Anche Belgrado, come Zara, vive con un certo distacco gli obblighi derivanti dalla pandemia. Il perché è drammaticamente semplice, secondo la spiegazione di un passante con il quale ci siamo trovati casualmente a parlare: il costo dei tamponi incide in buona percentuale sul reddito medio locale, non molto elevato. Quindi non si fanno. Niente tamponi=niente casi. Così i numeri degli infettati, almeno quelli che non finiscono in ospedale, restano relativamente bassi. Secondo le normative della CEV, la confederazione europea del volley, noi siamo comunque tenuti a effettuare controlli ogni 48 ore per poter accedere al palasport. Restiamo ligi alla consegna anche quando ci rendiamo conto che, fatto salvo il primo giorno, il documento con la negatività accertata non ci viene chiesto all’ingresso. Il secondo giorno si sono limitati al controllo della temperatura, poi neanche quello. Dentro l’Arena, capace di contenere 25mila persone, assembramento inevitabile, pochissime mascherine. Frastuono quasi insostenibile durante le partite della nazionale serba, noi costretti a urlare dentro le mascherine per far arrivare la nostra voce a casa.

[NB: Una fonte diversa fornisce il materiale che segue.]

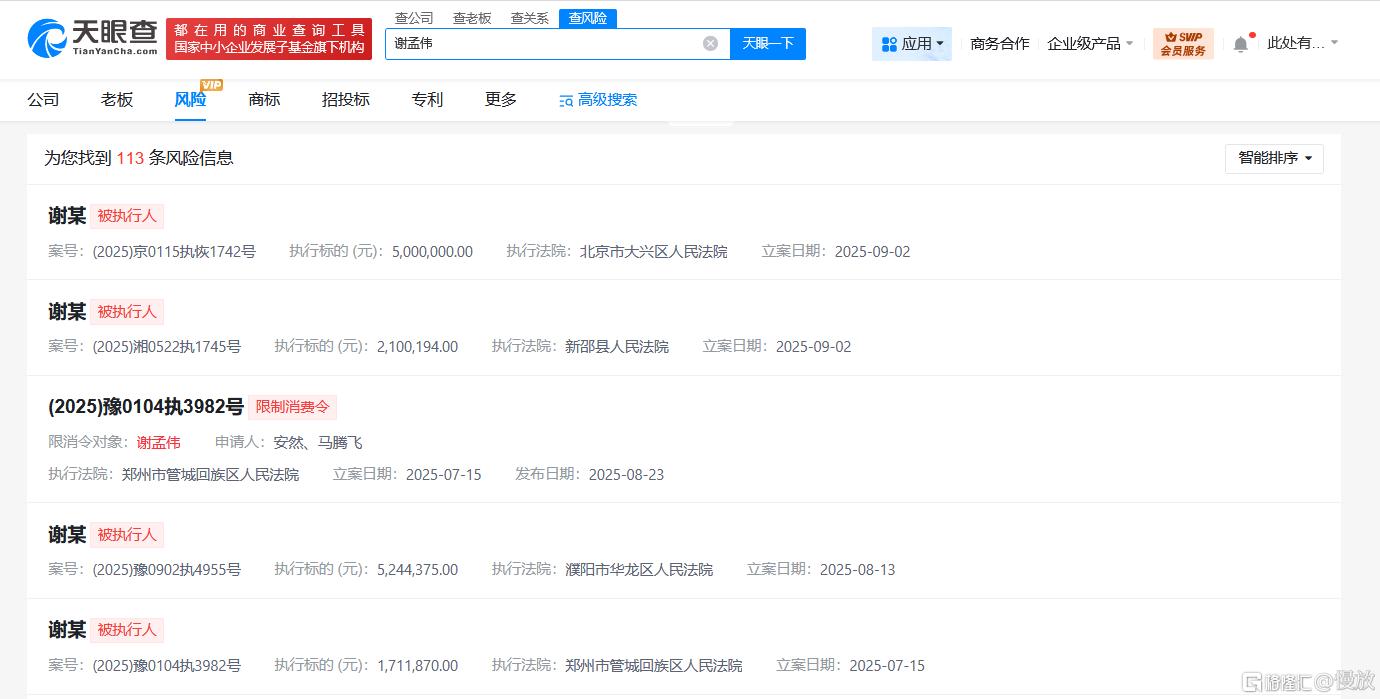This screenshot has width=1380, height=699.
Task: Select the 查关系 search tab
Action: click(x=530, y=18)
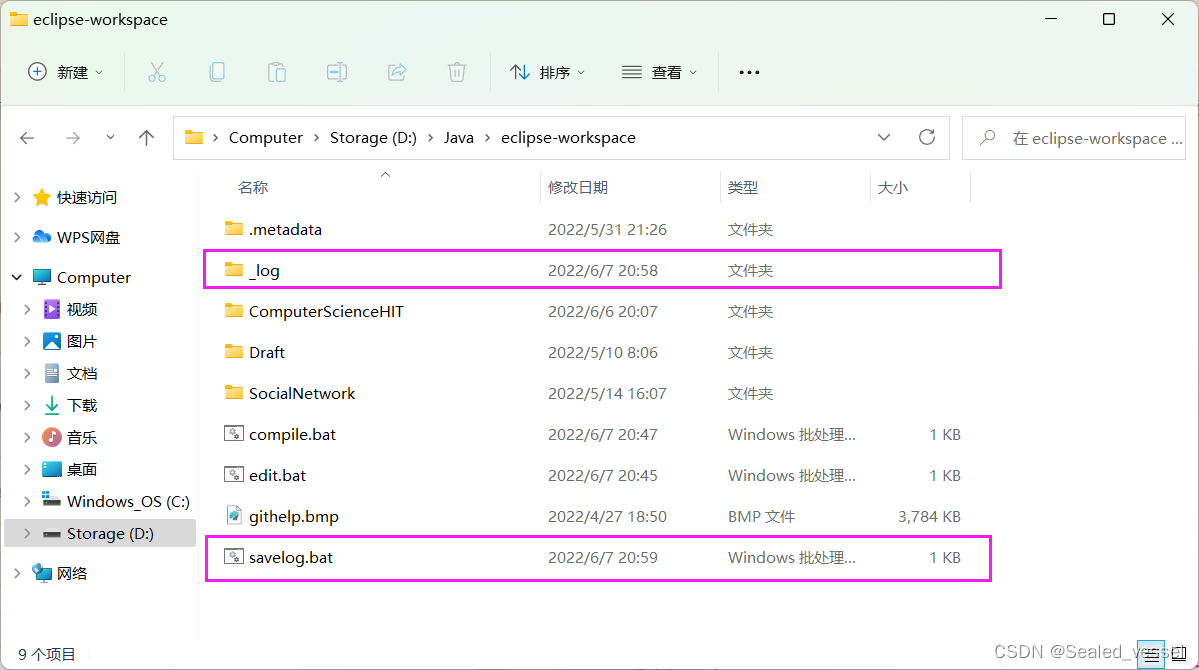Image resolution: width=1199 pixels, height=670 pixels.
Task: Open the 排序 sort dropdown
Action: tap(546, 71)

Sull’impresa delle ragazze, capaci di ribaltare il pronostico e vincere la finale degli Europei in casa delle avversarie serbe, ho già detto in molti altri contesti. Un successo bellissimo, il primo che colleziono quasi al primo colpo, al primo grande evento post Olimpico che ho potuto finalmente seguire dall’inizio alla fine, in presenza. Ove mai ci fosse stato bisogno di un pizzico di fortuna rispetto ai tentativi precedenti, sarebbe stato bello averne portata un po’. Il ritorno si svolge ancora una volta sotto forma di viaggio in auto da Belgrado a Trieste, che mi accoglie con una bellissima giornata di sole, tiepida il giusto, e con un aperitivo fresco da godersi tra Piazza Unità e il mare. Non ricordo se ho poi raccontato a Giulia cosa disse Pertini durante la finale dei mondiali di calcio ’82 dopo il nostro terzo gol. Vi ho accennato in diretta nel quarto set, mentre le ragazze annichilivano la Serbia e stavano per portarsi a casa il titolo: disse “non ci prendono più”, Giulia. Non ci hanno prese più.